Hi.
This is probably a good place to ask if anyone has implemented the new pairwise maximum likelihood estimator for Open Mx? For example, this paper mentions that "PLM fit estimates can also be obtained with Open Mx":
https://doi.org/10.3389/fpsyg.2016.00528
I did not yet find an implementation and the tutorial for making new objective functions seemed a bit intimidating with respect to my current scheduling. It would be great if someone could point us to a ready-made solution. Or confirm that this is relatively rapid to implement using R and math only. This might be critical regarding whether we can estimate as big a model as we wish, or not. WLS, DWLS, etc. does not reliably converge and polychoric correlations lead to serious biases (cannot be remedied by bootstrapping) in our case. Thank you in advance, and thanks for the great software!
Best wishes,
Tom
I'm not sure this is correct and I'd have to read the paper you linked more closely to be sure, but I think the pairwise ML can be obtained from the
mxDataWLS()
function. This function returns anMxData
object, theobserved
slot of which is the pairwise estimated maximum likelihood covariance (or correlation) matrix of the raw data. You could then use this pairwise covariance matrix as the data in some other non-WLS model.Should have specified this, sorry. Pairwise maximum likelihood is otherwise similar to full information maximum likelihood, but instead of integrating over the entire multidimensional latent space within each row-wise computation, it only integrates over pairs of variables and then sums over the pairwise results. That is, it provides computational speed/feasibility (low-dimensional Gaussian integrals) within ML gradient ascent by sacrificing complete (row-wise) multivariate information. Probably it uses the same trick as mxDataWLS(), but directly to compute model-specific ML values instead of an intermediate statistic (covariance matrix). In our case, the models would 'ask' from data much less than an estimate for each and every covariance entry, and therefore a one-step approach to estimation ought to be much more efficient than a two-step approach. Could I somehow use WLS-like raw data computation instead of the pre-computed pairwise covariance matrix?

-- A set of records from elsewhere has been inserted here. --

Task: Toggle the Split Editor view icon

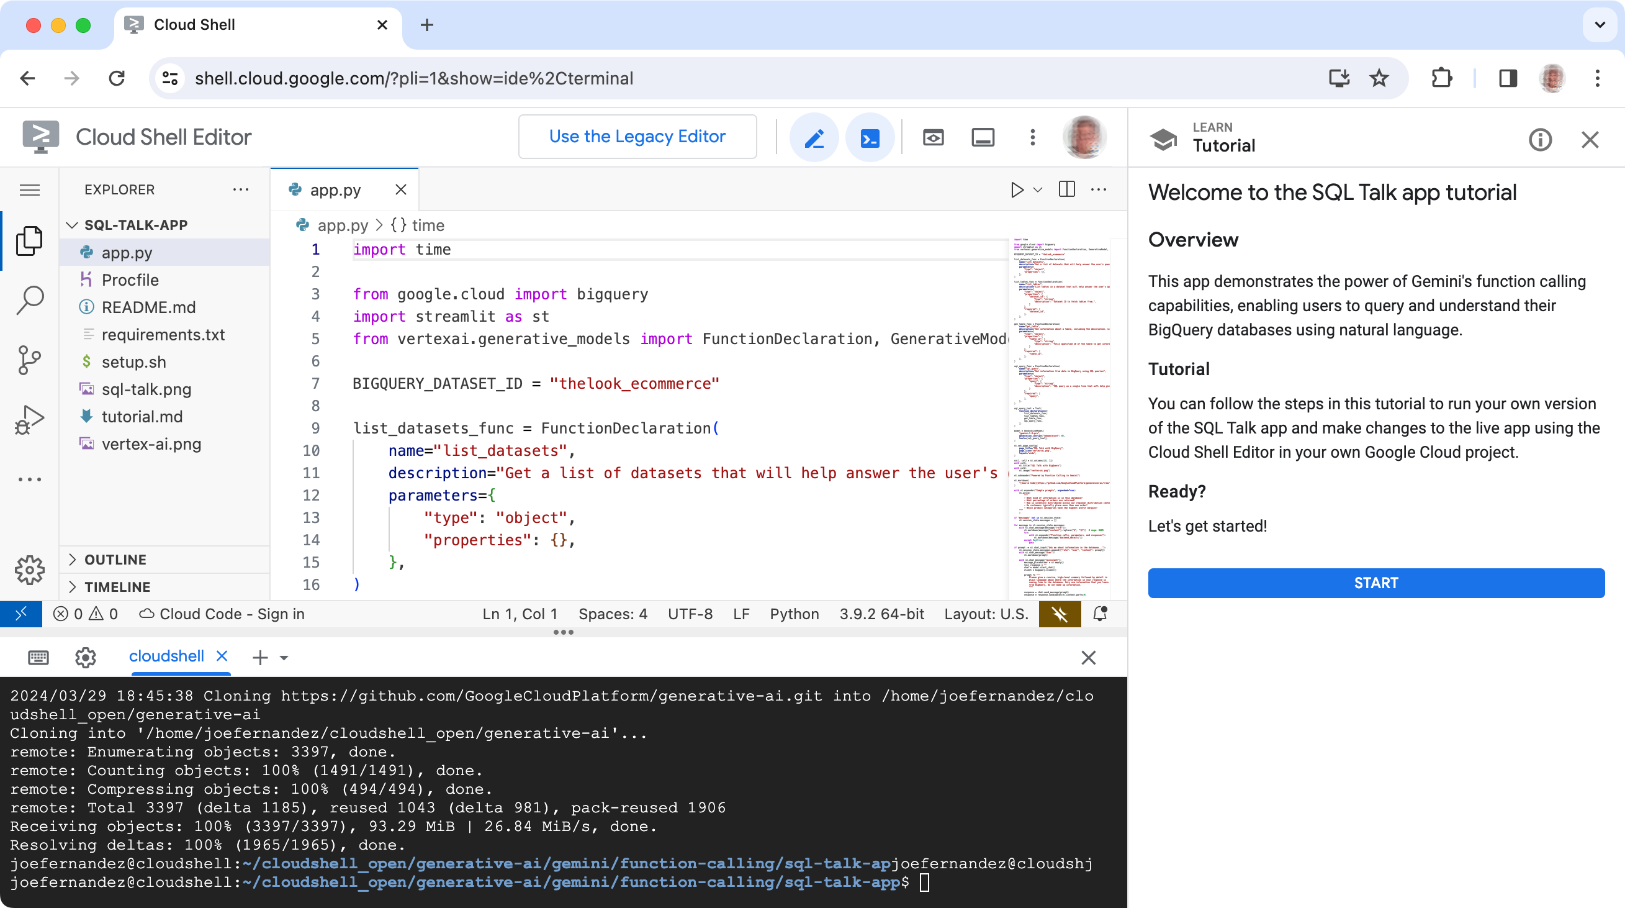Action: point(1067,189)
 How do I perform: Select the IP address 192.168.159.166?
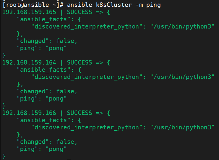click(x=29, y=113)
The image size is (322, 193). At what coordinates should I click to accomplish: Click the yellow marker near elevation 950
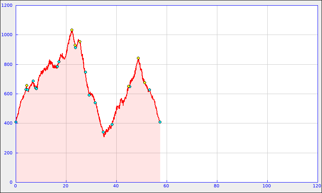coord(80,41)
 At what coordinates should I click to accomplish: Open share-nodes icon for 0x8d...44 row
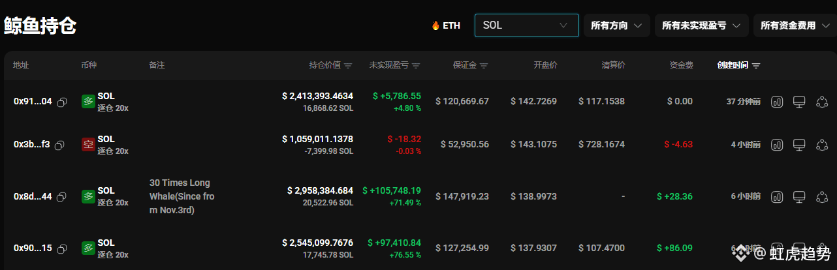click(x=822, y=196)
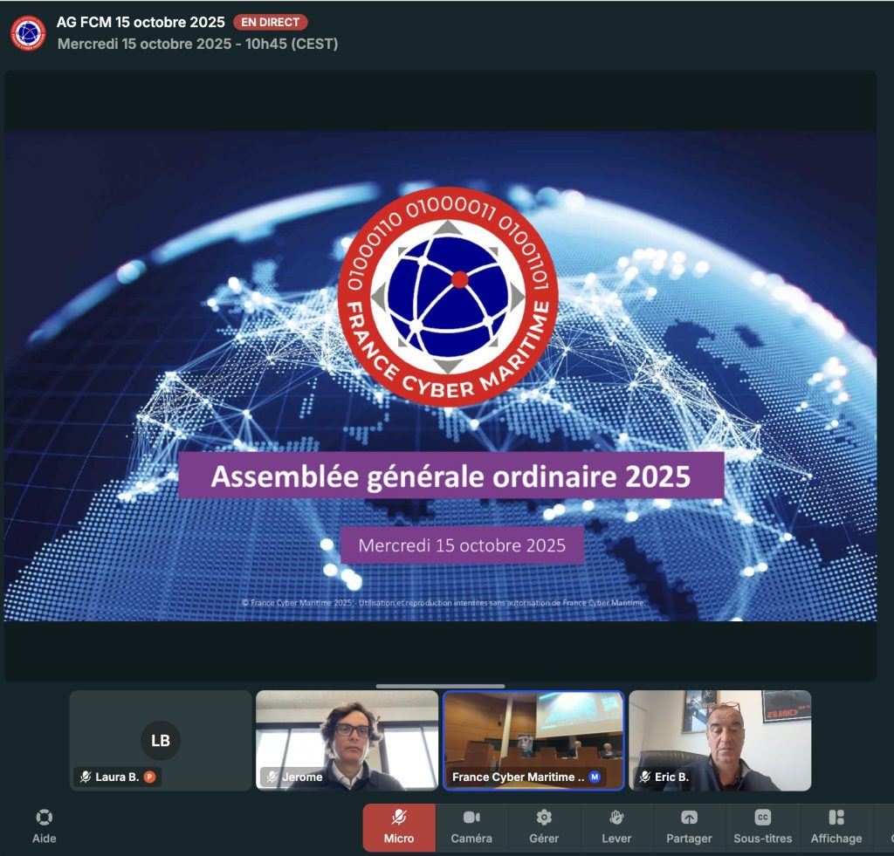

Apologies for lengthy post. The polychoricMatrix function below does FIML for all variables jointly. It is going to be SLOW with more than say 10 variables at a time. The pairwise approach overcomes the curse of dimensionality, but has other issues of course. There is also a polypairwise function that puts the variables in two-by-two (polyNoah if you will :)). And finally a polytriowise which does it by 3's - so that one might be able to construct a full weight matrix.
Many thanks for the functions. I'll see what I can make out of these later. Looking at the code, it seems to me that this approach is able to provide a pairwise ML estimate for correlations but not for arbitrary SEM models. For the latter, I assume one needs to modify the objective function that is optimized. For example, PML allows that data on all the pairs contribute to a given estimable parameter during model estimation, but data (and the involved integrals for likelihood) on "trios" and higher multidimensional distributions wouldn't.